▸ **Selected extract**:

The part in Durham I got to ride was shady and well-maintained but I'd never ride it again. I'm used to riding trails that have long stretches and don't cross dangerous, busy streets every block or so. While this trail would be *excellent* for walking and I do see people biking, it's not one I'd recommend for the latter. There are too many opportunities for a bad interaction with an inattentive driver. I had a near-miss with a driver who didn't respect the trail/crosswalk warning lights as it was.
A wonderful break from driving i95, thank you traillink, parking was easy and free. There are rolling hills and friendly walkers.
Let's start with this.
The trail is not flat.
Level, yes. Paved, yes. Mile markers every half mile. Mostly shaded (good on a very hot day) Flat, no.
There are a couple pretty decent hills, saw a biker walking her bike up one.
If you start at Jordan soccer park, it is mostly down hill, which means back up.
A couple little bridges, one good size covered bridge over the creeks make for nice scenary, along with the skinny squirrels.
Another runner said the further end was more flat. Next visit I'll plan to run entire trail.
So, as usual. If in the area and want to get a few miles in, head here. You will enjoy the trail and the challenge.
This greenway is poorly marked and the trail is broken in places by a detour through busy city streets and 50 mph traffic. This was an awful ride spent being slightly lost and pretty frustrated at the large detour required to get back on the greenway trail. I won’t be back.
I'm fortunate to live within walking distance of the ATT. I walk or bike on it almost every day. Most of my mileage is on the southern half of the trail, south of Southpoint shopping mall. With that in mind here are my observations:
It doesn't have much dramatic scenery, but it does have and promote a sense of serenity along most of its length, which is all the more amazing when you consider that it cuts right through the busy RTP metropolitan area.
The trail is ALWAYS well maintained.
At the southern terminus of the trail, you can see that the rail bed continues, but is blocked by a barricade. Looking at the satellite photos of this area My fervent hope is that one day the rail-trail will be extended down this corridor.
As you would expect in an urban area, the trail can get overcrowded--especially on weekends.
I used to live right on the ATT and absolutely loved it. The trail is nicely kept and is shaded through many parts of it. The ATT made my runs so easy and it is easily one of my favorite trails that I have ever ran.

▸ **Exercise data**:
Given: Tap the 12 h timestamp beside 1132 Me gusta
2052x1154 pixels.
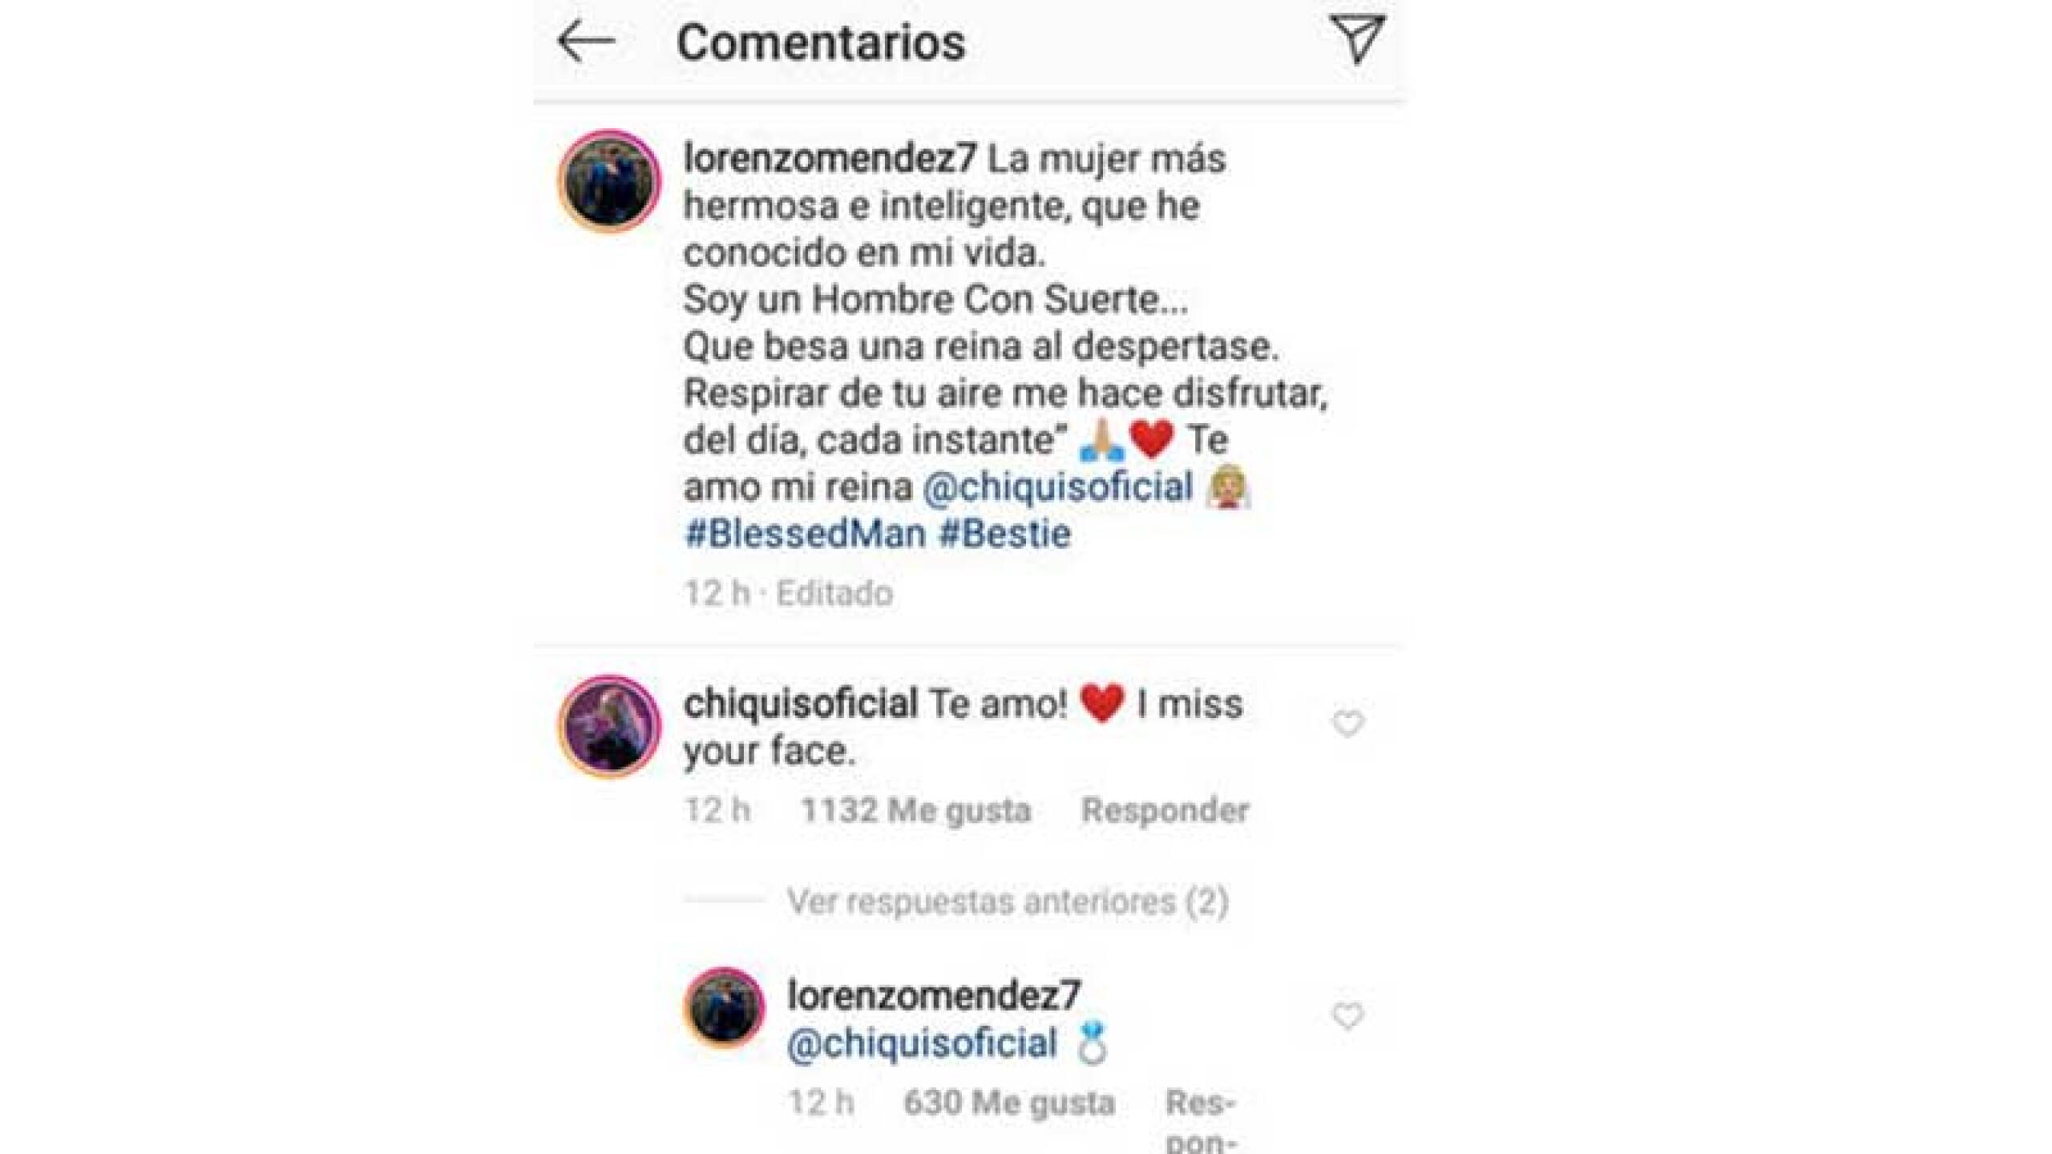Looking at the screenshot, I should [x=717, y=810].
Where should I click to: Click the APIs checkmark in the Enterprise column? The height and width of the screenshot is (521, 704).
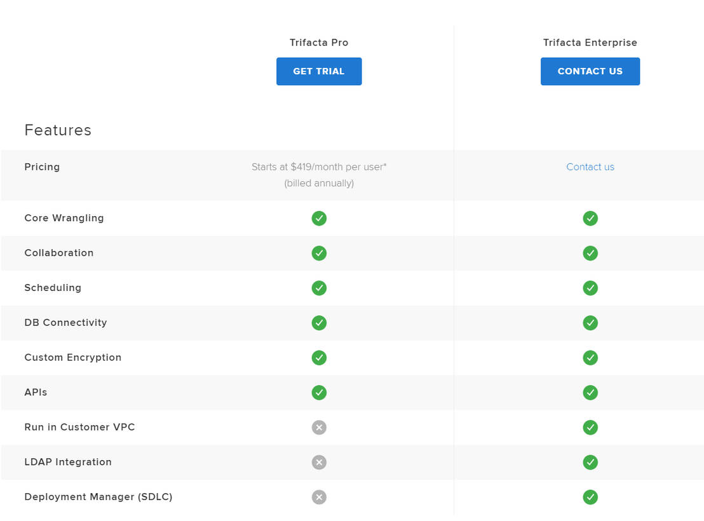click(x=590, y=393)
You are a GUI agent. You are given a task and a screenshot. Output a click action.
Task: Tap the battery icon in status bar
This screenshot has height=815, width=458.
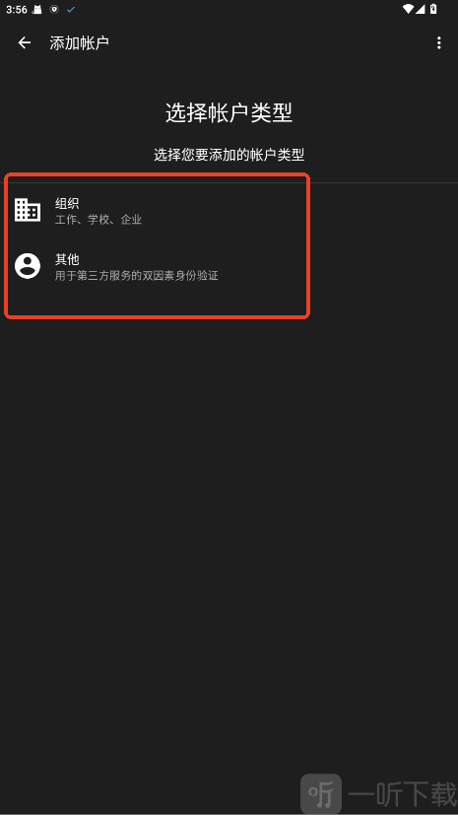pos(433,9)
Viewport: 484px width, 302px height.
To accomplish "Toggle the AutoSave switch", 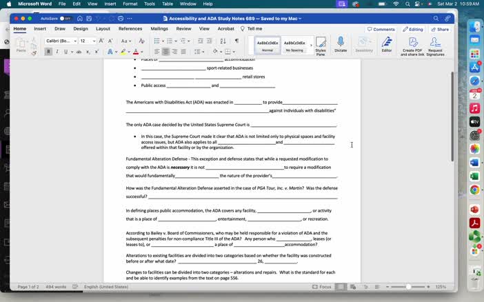I will coord(65,19).
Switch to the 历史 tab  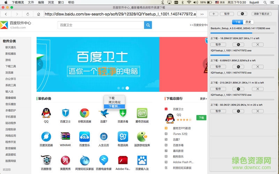point(248,22)
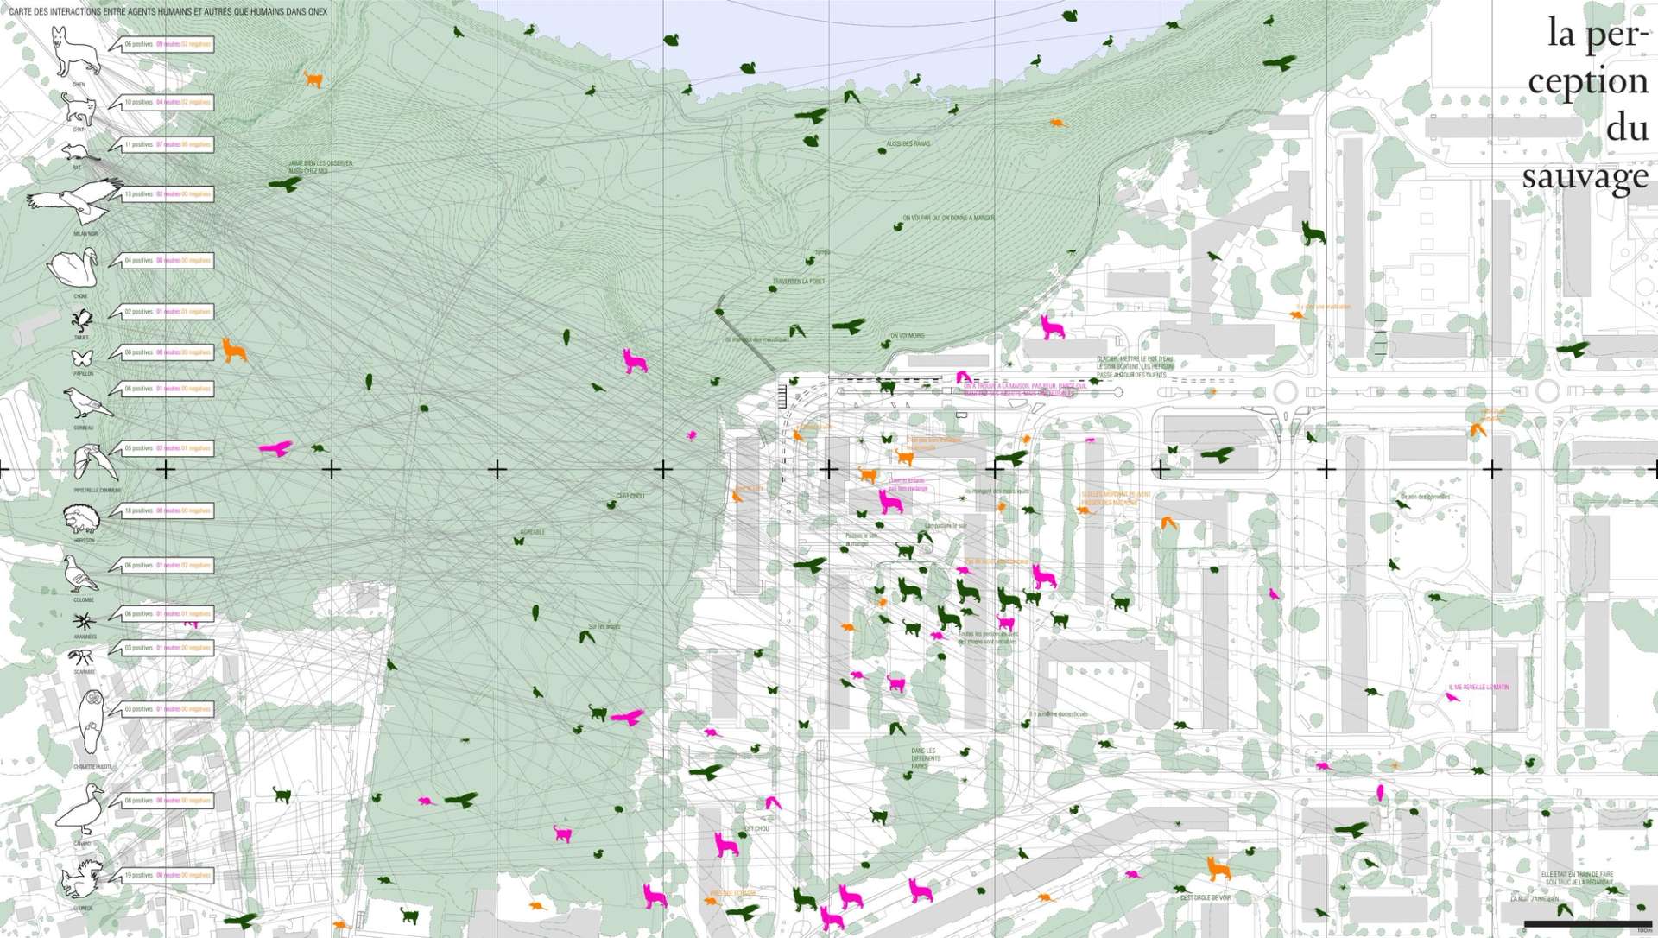Click the '18 positives' hedgehog tally box
Viewport: 1658px width, 938px height.
[x=168, y=510]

▸ **Actions to take**:
1) In the entries, starting with the first line and going on through the line with "click(x=590, y=393)", update "timestamp" to "time label" and leave everything else unchanged. Give only those lines, without the pictures.
2) Continue the trail reviews from where they stop.

▸ **Per-task answers**:
1)
Given: Tap the 12 h time label beside 1132 Me gusta
2052x1154 pixels.
Looking at the screenshot, I should [x=717, y=810].
Where should I click to: Click the APIs checkmark in the Enterprise column? The height and width of the screenshot is (521, 704).
click(x=590, y=393)

2)
Great trail for a morning walk. It's part of the Cary Greenway and connects to other trails
I had an extra day to spend in the Triangle before heading home, and was excited to squeeze in a ride on this trail. I parked at the White Oak trailhead, which has restrooms. The stone trail was among the best I’ve ever seen; extremely wide, smooth, well-packed. Lots of tree cover, gentle hills. They use the old-fashioned access control gates on this trail, which are a bit narrow to ride through even at a slow speed. But road crossings were not too frequent and didn’t slow me down.
Even though it was a Saturday and a lot of people were using the trail, I didn’t feel hampered to ride at a (relatively) fast pace. The mix of families with strollers, walkers, runners, and riders all got along quite well. I rode to the end of the stone section, then back past my car to the paved section and into Durham. There was a bigger hill and one very urban area where the trail narrows and becomes effectively a sidewalk, then opens up a bit and dives back into the trees. I continued to Mile 5 and turned around where it seemed to be getting more urban again.
And despite the trail’s name, not a single smoker in sight the whole way.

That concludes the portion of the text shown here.